Quantization

🤗 Optimum provides an optimum.onnxruntime package that enables you to apply quantization on many model hosted on the 🤗 hub using the ONNX Runtime quantization tool.

Creating an `ORTQuantizer`

The ORTQuantizer class is used to quantize your ONNX model. The class can be initialized using the from_pretrained() method, which supports different checkpoint formats.

Using an already initialized ORTModelForXXX class.

>>> from optimum.onnxruntime import ORTQuantizer, ORTModelForSequenceClassification

# Loading ONNX Model from the Hub
>>> ort_model = ORTModelForSequenceClassification.from_pretrained("optimum/distilbert-base-uncased-finetuned-sst-2-english")

# Create a quantizer from a ORTModelForXXX
>>> quantizer = ORTQuantizer.from_pretrained(ort_model)

# Configuration
>>> ...

# Quantize the model
>>> quantizer.quantize(...)

Using a local ONNX model from a directory.

>>> from optimum.onnxruntime import ORTQuantizer

# This assumes a model.onnx exists in path/to/model
>>> quantizer = ORTQuantizer.from_pretrained("path/to/model")

# Configuration
>>> ...

# Quantize the model
>>> quantizer.quantize(...)

Dynamic Quantization example

The ORTQuantizer class can be used to dynamically quantize your ONNX model. Below you will find an easy end-to-end example on how to dynamically quantize distilbert-base-uncased-finetuned-sst-2-english.

>>> from optimum.onnxruntime import ORTQuantizer, ORTModelForSequenceClassification
>>> from optimum.onnxruntime.configuration import AutoQuantizationConfig

>>> model_id = "distilbert-base-uncased-finetuned-sst-2-english"
# Load PyTorch model and convert to ONNX
>>> onnx_model = ORTModelForSequenceClassification.from_pretrained(model_id, from_transformers=True)

# Create quantizer
>>> quantizer = ORTQuantizer.from_pretrained(onnx_model)

# Define the quantization strategy by creating the appropriate configuration 
>>> dqconfig = AutoQuantizationConfig.avx512_vnni(is_static=False, per_channel=False)

# Quantize the model
>>> model_quantized_path = quantizer.quantize(
    save_dir="path/to/output/model",
    quantization_config=dqconfig,
)

Static Quantization example

The ORTQuantizer class can be used to statically quantize your ONNX model. Below you will find an easy end-to-end example on how to statically quantize distilbert-base-uncased-finetuned-sst-2-english.

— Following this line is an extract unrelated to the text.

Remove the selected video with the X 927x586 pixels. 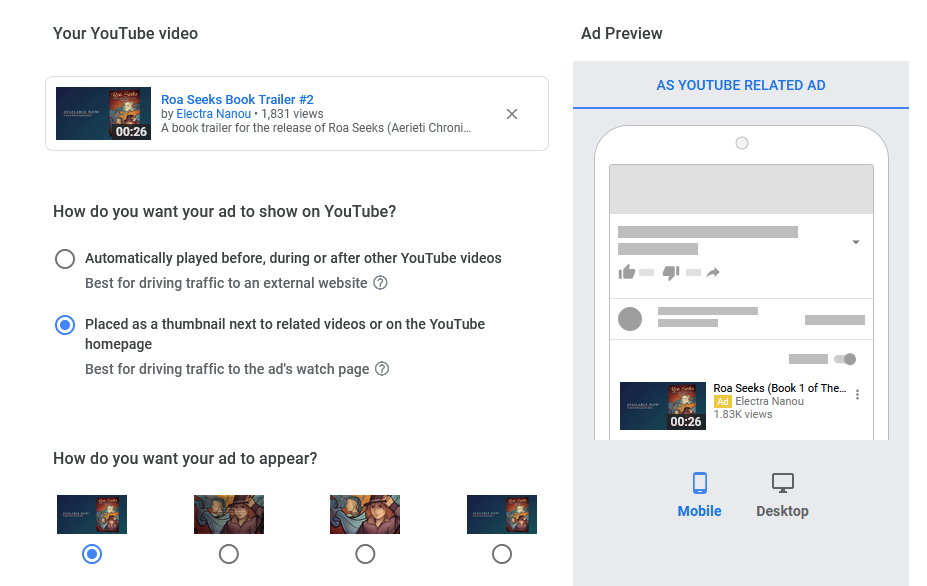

>>> from functools import partial
>>> from transformers import AutoTokenizer
>>> from optimum.onnxruntime import ORTQuantizer, ORTModelForSequenceClassification
>>> from optimum.onnxruntime.configuration import AutoQuantizationConfig, AutoCalibrationConfig

>>> model_id = "distilbert-base-uncased-finetuned-sst-2-english"

# Load PyTorch model and convert to ONNX and create Quantizer and setup config
>>> onnx_model = ORTModelForSequenceClassification.from_pretrained(model_id, from_transformers=True)
>>> tokenizer = AutoTokenizer.from_pretrained(model_id)
>>> quantizer = ORTQuantizer.from_pretrained(onnx_model)
>>> qconfig = AutoQuantizationConfig.arm64(is_static=True, per_channel=False)

# Create the calibration dataset
>>> def preprocess_fn(ex, tokenizer):
    return tokenizer(ex["sentence"])

>>> calibration_dataset = quantizer.get_calibration_dataset(
    "glue",
    dataset_config_name="sst2",
    preprocess_function=partial(preprocess_fn, tokenizer=tokenizer),
    num_samples=50,
    dataset_split="train",
)
# Create the calibration configuration containing the parameters related to calibration.
>>> calibration_config = AutoCalibrationConfig.minmax(calibration_dataset)

# Perform the calibration step: computes the activations quantization ranges
>>> ranges = quantizer.fit(
    dataset=calibration_dataset,
    calibration_config=calibration_config,
    operators_to_quantize=qconfig.operators_to_quantize,
)

# Apply static quantization on the model
>>> model_quantized_path = quantizer.quantize(
    save_dir="path/to/output/model",
    calibration_tensors_range=ranges,
    quantization_config=qconfig,
)

Quantize Seq2Seq models

The ORTQuantizer currently doesn’t support multi-file models, like ORTModelForSeq2SeqLM. If you want to quantize a Seq2Seq model, you have to quantize each model’s component individually using the ORTQuantizer class. Currently, only dynamic quantization is supported for Seq2Seq model.

Load seq2seq model as ORTModelForSeq2SeqLM.

>>> from optimum.onnxruntime import ORTQuantizer, ORTModelForSeq2SeqLM
>>> from optimum.onnxruntime.configuration import AutoQuantizationConfig

# load Seq2Seq model and set model file directory
>>> model_id = "optimum/t5-small"
>>> onnx_model = ORTModelForSeq2SeqLM.from_pretrained(model_id)
>>> model_dir = onnx_model.model_save_dir

Define Quantizer for encoder, decoder and decoder with past keys

# Create encoder quantizer
>>> encoder_quantizer = ORTQuantizer.from_pretrained(model_dir, file_name="encoder_model.onnx")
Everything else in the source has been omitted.